Tactile robots face challenges in force-controlled manipulation due to sensor calibration difficulties and noise-induced inaccuracies in force measurement, hindering stable dexterous grasping and extrinsic manipulation. Method: This paper proposes a unified estimation, planning, and control framework grounded in geometric primitives—namely, planes, cones, and ellipsoids. It introduces these primitives systematically into tactile force uncertainty modeling for the first time, enabling a unified representation of both intrinsic (self-manipulation) and extrinsic (environment-interaction) tasks while reducing reliance on high-precision force sensors. The approach integrates geometric modeling, uncertainty-aware force estimation, second-order cone programming (SOCP)-based surrogate optimization, and closed-loop tactile feedback control.

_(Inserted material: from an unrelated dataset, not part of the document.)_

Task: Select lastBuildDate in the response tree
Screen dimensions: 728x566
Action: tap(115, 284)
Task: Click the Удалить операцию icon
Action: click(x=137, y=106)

Results: Experiments demonstrate stable grasping and extrinsic manipulation across diverse objects. Compared to direct SOCP optimization, the method achieves a 14× speedup, significantly enhancing robustness and real-time performance.

Sense of touch that allows robots to detect contact and measure interaction forces enables them to perform challenging tasks such as grasping fragile objects or using tools. Tactile sensors in theory can equip the robots with such capabilities. However, accuracy of the measured forces is not on a par with those of the force sensors due to the potential calibration challenges and noise. This has limited the values these sensors can offer in manipulation applications that require force control. In this paper, we introduce GeoDEx, a unified estimation, planning, and control framework using geometric primitives such as plane, cone and ellipsoid, which enables dexterous as well as extrinsic manipulation in the presence of uncertain force readings. Through various experimental results, we show that while relying on direct inaccurate and noisy force readings from tactile sensors results in unstable or failed manipulation, our method enables successful grasping and extrinsic manipulation of different objects. Additionally, compared to directly running optimization using SOCP (Second Order Cone Programming), planning and force estimation using our framework achieves a 14x speed-up.